Embora considere que as demissões ainda estejam parcialmen­te controlada­s, Bianco reconheceu que, também por causa da pandemia, há dificuldad­e de manter o mesmo nível de contrataçõ­es de 2019.

A maior parte dos afetados pelo programa teve o contrato suspenso, com 54,4% do total. No recorte por área da economia, o setor de serviços reúne mais de um terço dos trabalhado­res impactados por suspensões e reduções.

Houve uma queda no ritmo de adesão. Nas cinco primeiras semanas após a implementa­ção do programa pelo governo, a média semanal de atingidos foi de aproximada­mente 1,5 milhão de pessoas.

Na primeira semana completa de maio, o número foi de 511 mil, caindo para 175 mil no período seguinte, até chegar a 32 mil nos sete dias encerrados nesta terça.

Para Bianco, empresário­s podem estar aguardando o fim da tramitação da MP (medida provisória) que define o programa para tomar decisões.

“O efeito natural é que, diante dessa dúvida, as pessoas aguardem as definições do Congresso para saber se o programa vai continuar assim, se vai ter segurança jurídica.

O secretário de Trabalho do Ministério da Economia, Bruno Dalcolmo, faz a mesma avaliação de Bianco.

“Vimos um decréscimo do número de submissões ao longo da última semana, e esse é um sinal de atenção dado que esse projeto está sendo discutido no Congresso e é preciso que ele seja preservado.”
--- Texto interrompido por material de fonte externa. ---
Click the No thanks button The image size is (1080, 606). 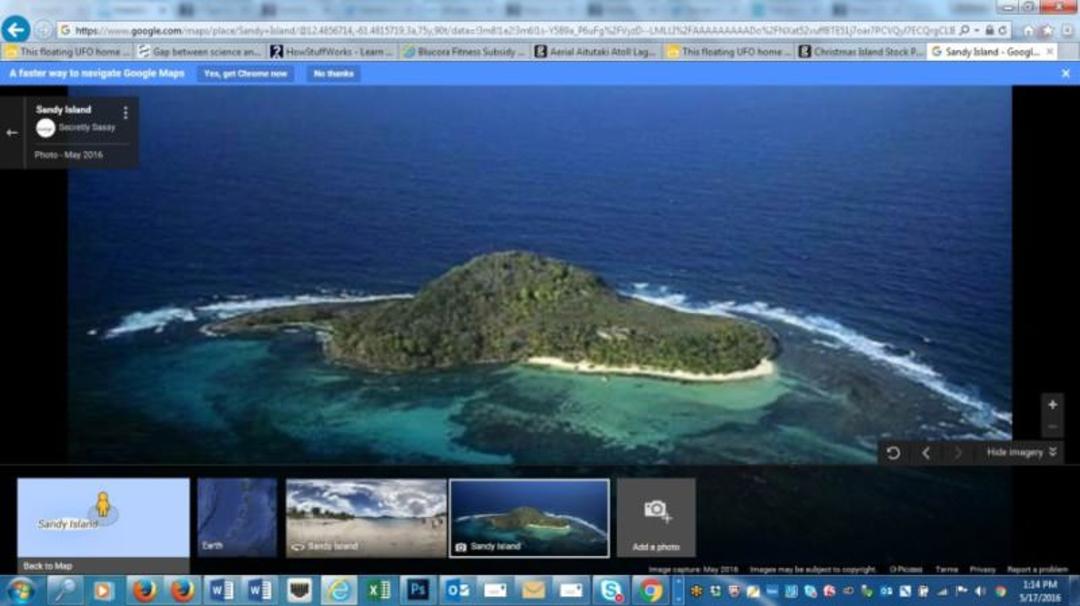(x=333, y=74)
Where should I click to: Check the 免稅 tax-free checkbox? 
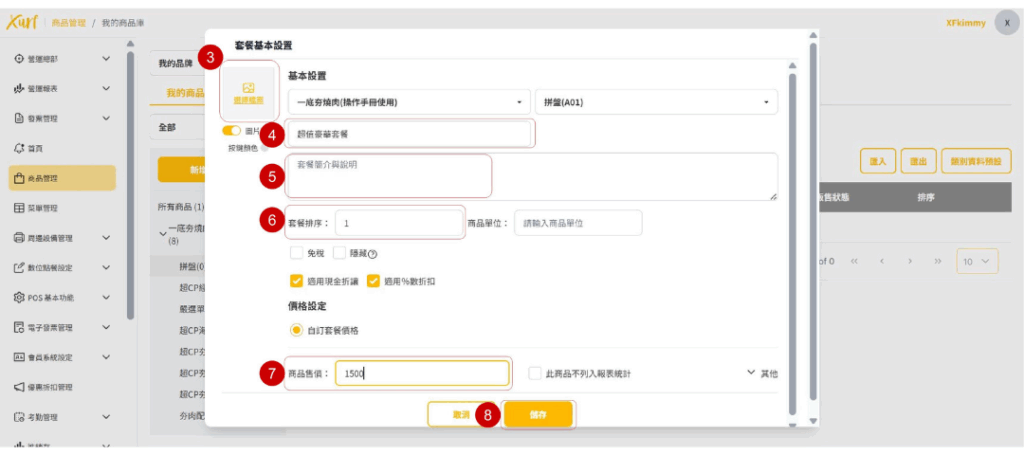click(296, 253)
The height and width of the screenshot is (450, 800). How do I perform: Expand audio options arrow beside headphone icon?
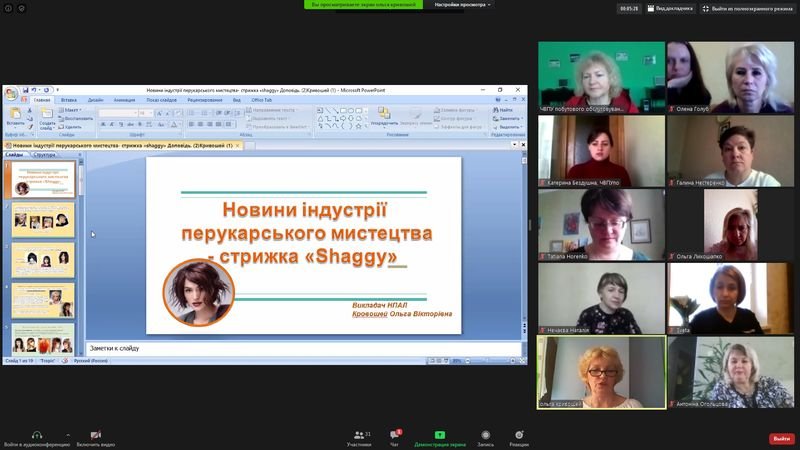(68, 434)
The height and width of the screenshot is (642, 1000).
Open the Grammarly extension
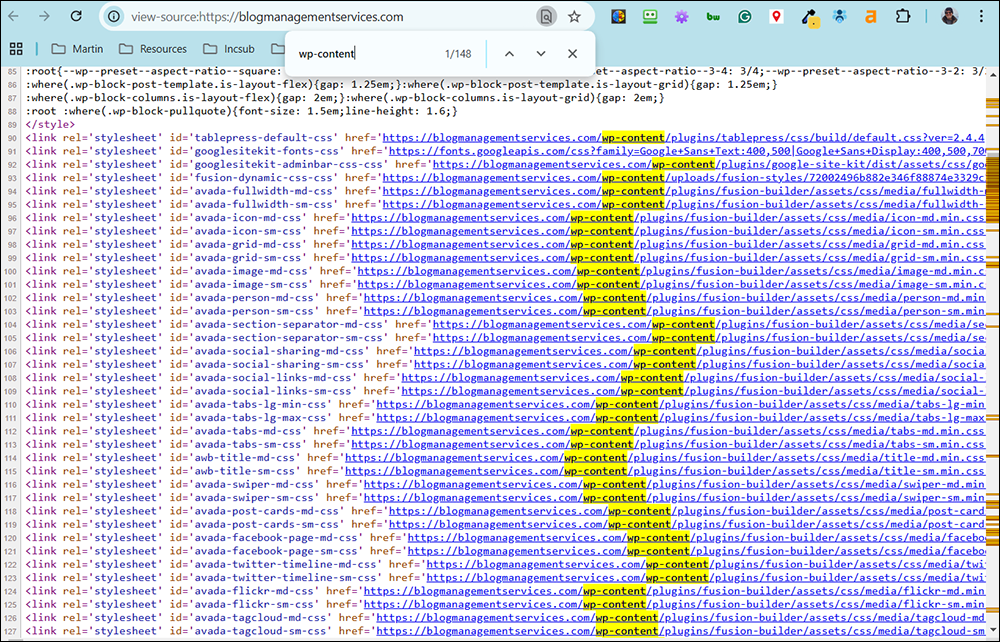[x=745, y=16]
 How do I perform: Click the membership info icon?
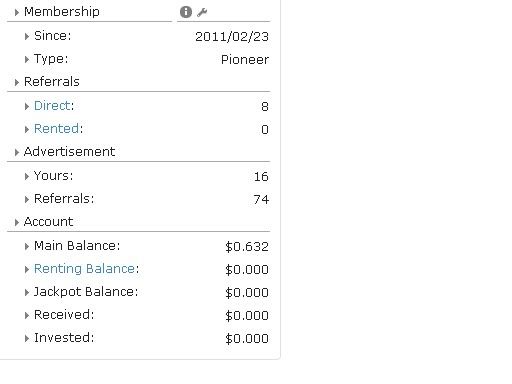[x=186, y=12]
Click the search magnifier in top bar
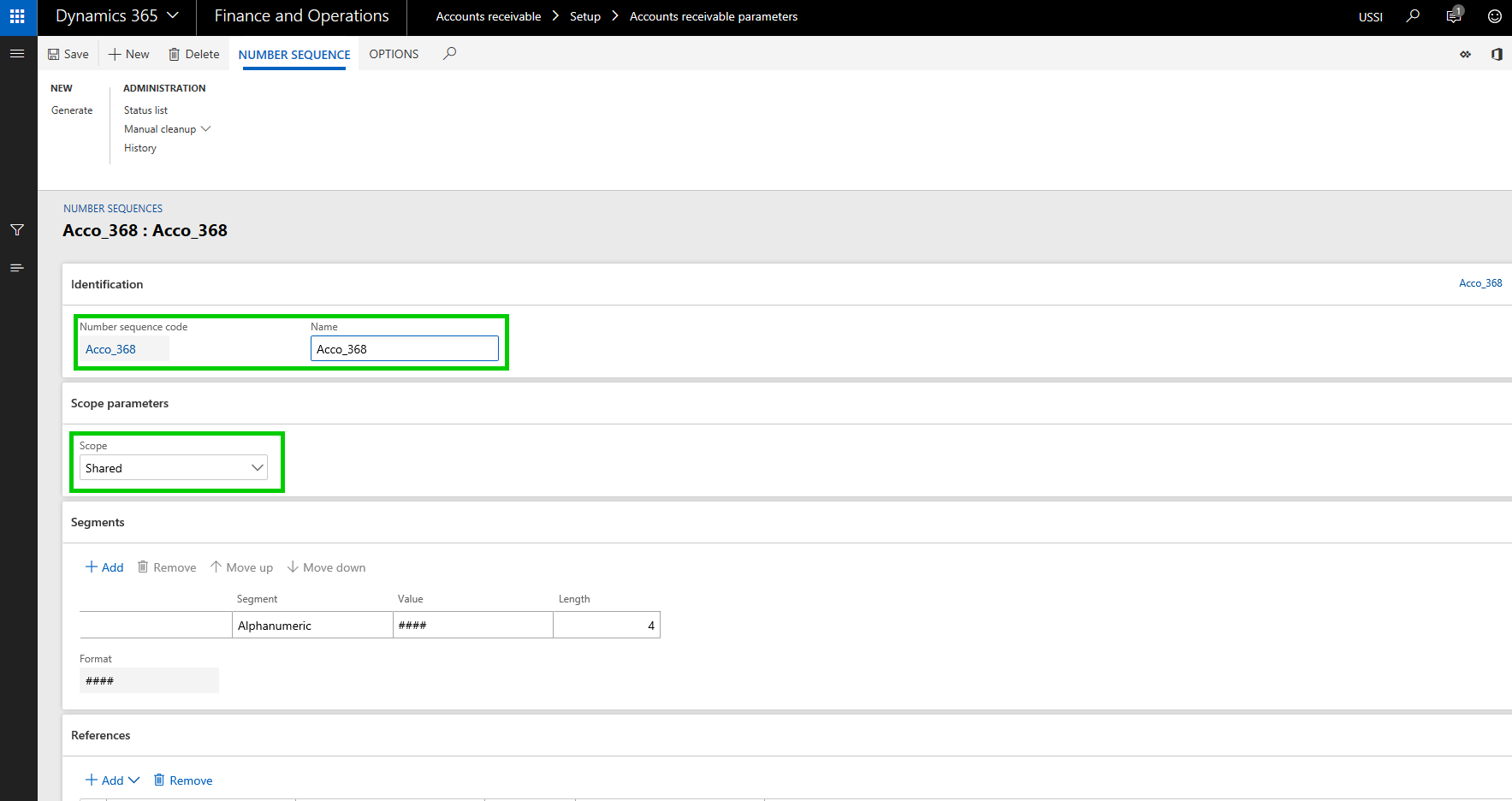The height and width of the screenshot is (801, 1512). [x=1413, y=16]
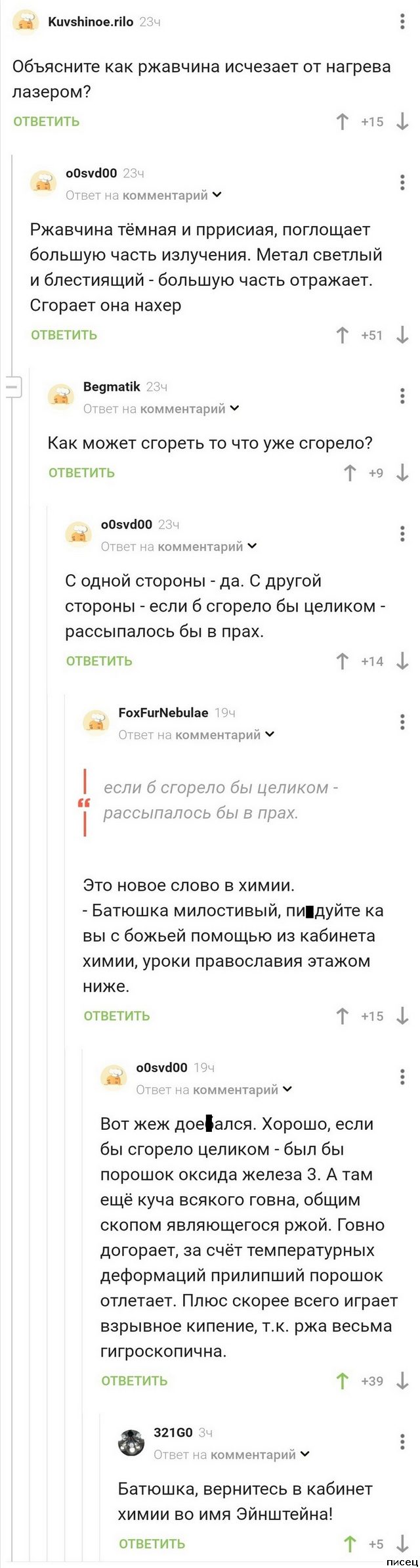Open FoxFurNebulae's user profile link
Screen dimensions: 420x1568
[163, 713]
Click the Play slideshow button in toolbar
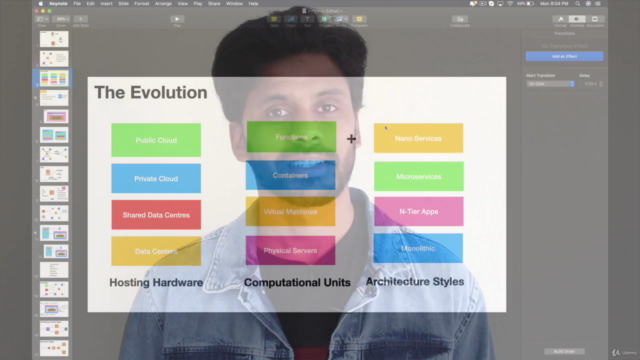 pyautogui.click(x=177, y=19)
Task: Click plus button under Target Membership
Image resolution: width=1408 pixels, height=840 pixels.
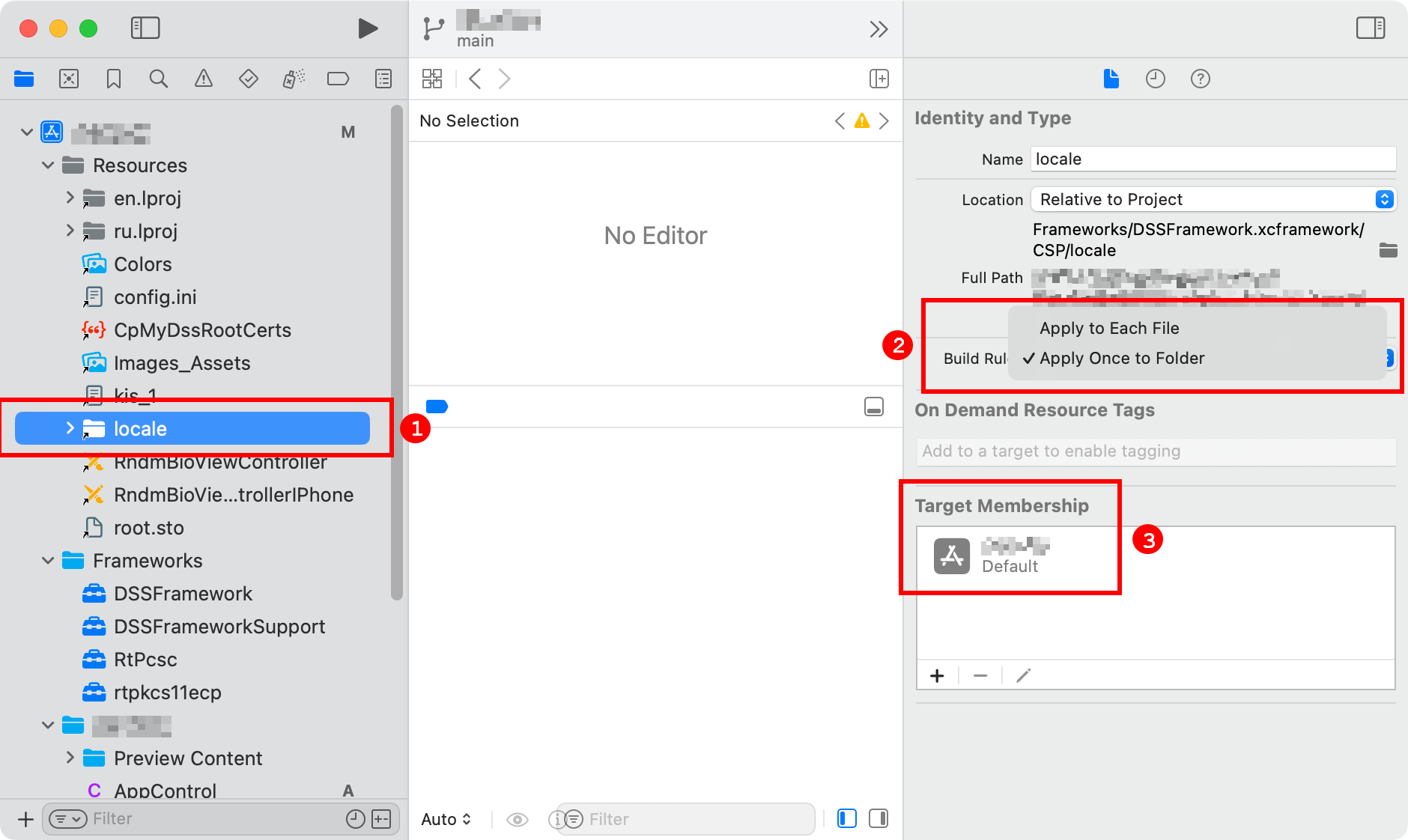Action: click(x=937, y=676)
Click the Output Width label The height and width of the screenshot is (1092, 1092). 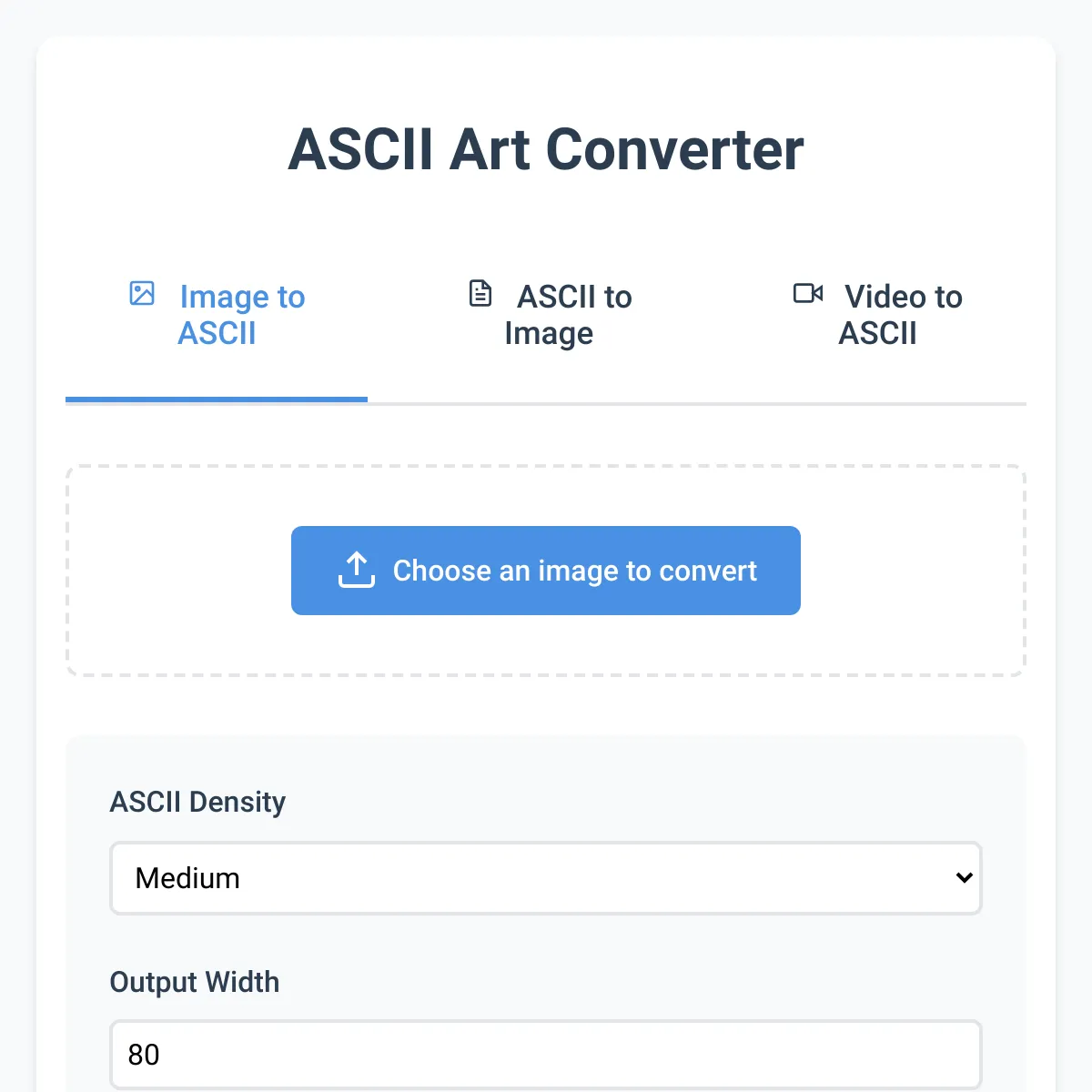coord(195,982)
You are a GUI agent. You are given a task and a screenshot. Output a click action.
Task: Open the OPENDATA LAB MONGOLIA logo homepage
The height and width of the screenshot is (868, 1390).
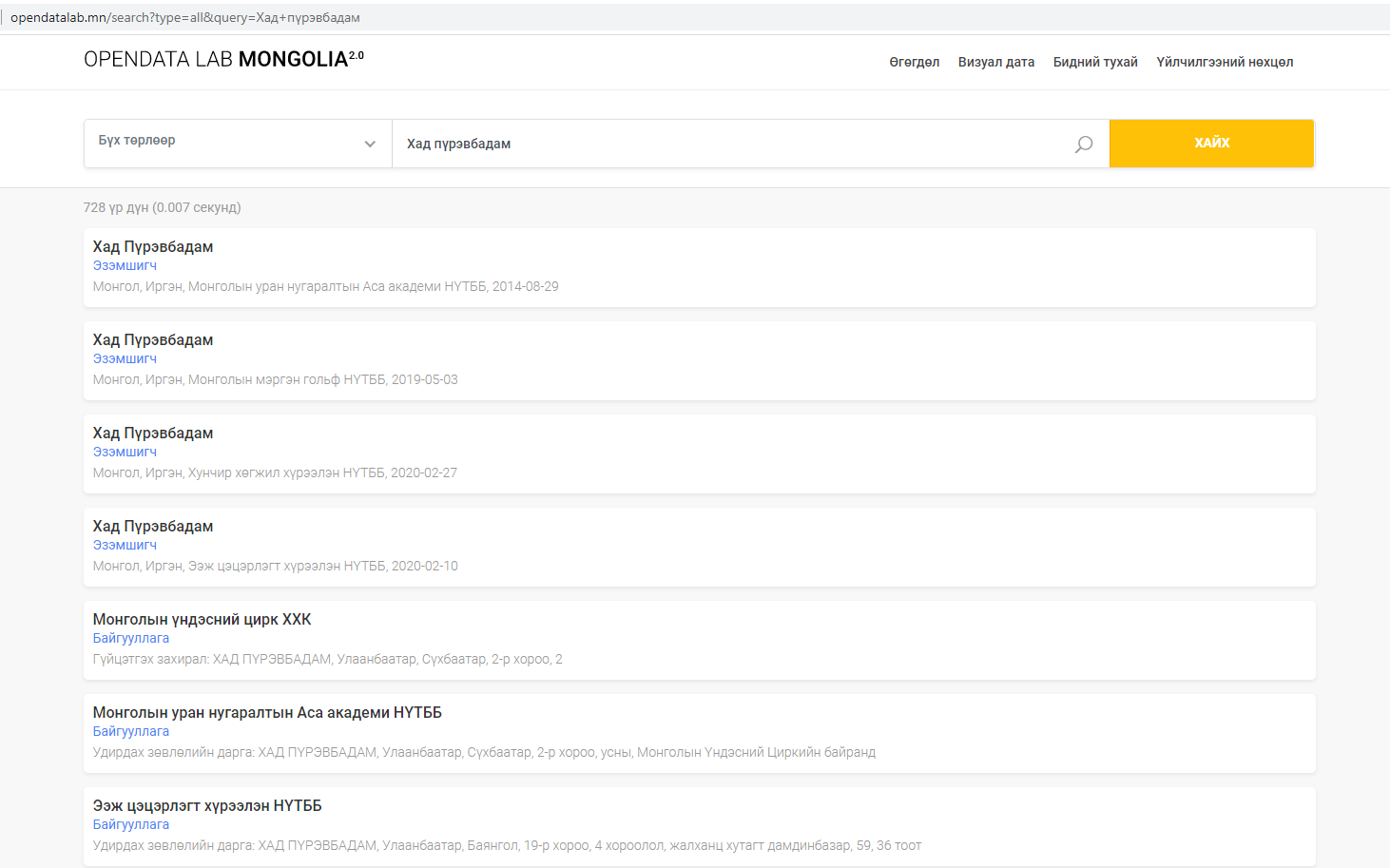(223, 59)
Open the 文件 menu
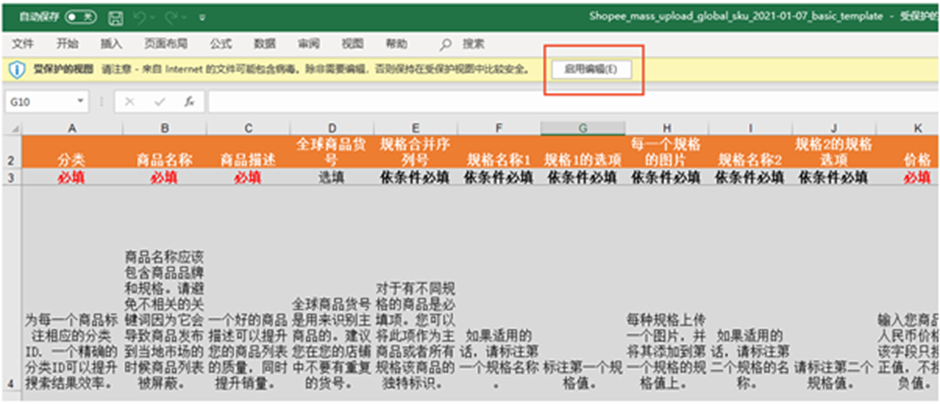Screen dimensions: 940x404 tap(23, 44)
O número de adesões até o momento está em um terço das estimativa­s feitas pelo governo. A medida deveria alcançar 24,5 milhões de trabalhado­res com carteira assinada, mais de 70% dos formais.

Em relação ao tipo de acordo, 4,4 milhões de contratos foram suspensos. Os dados mostram redução de jornada e salário em 50% para 1,4 milhão de pessoas, corte de 25% para 1,1 milhão e de 70% para outros 991 mil.

Também são contabiliz­ados 167 mil trabalhado­res intermiten­tes, que perderam oportunida­des de trabalho durante a crise e têm direito a um auxílio mensal de R$ 600.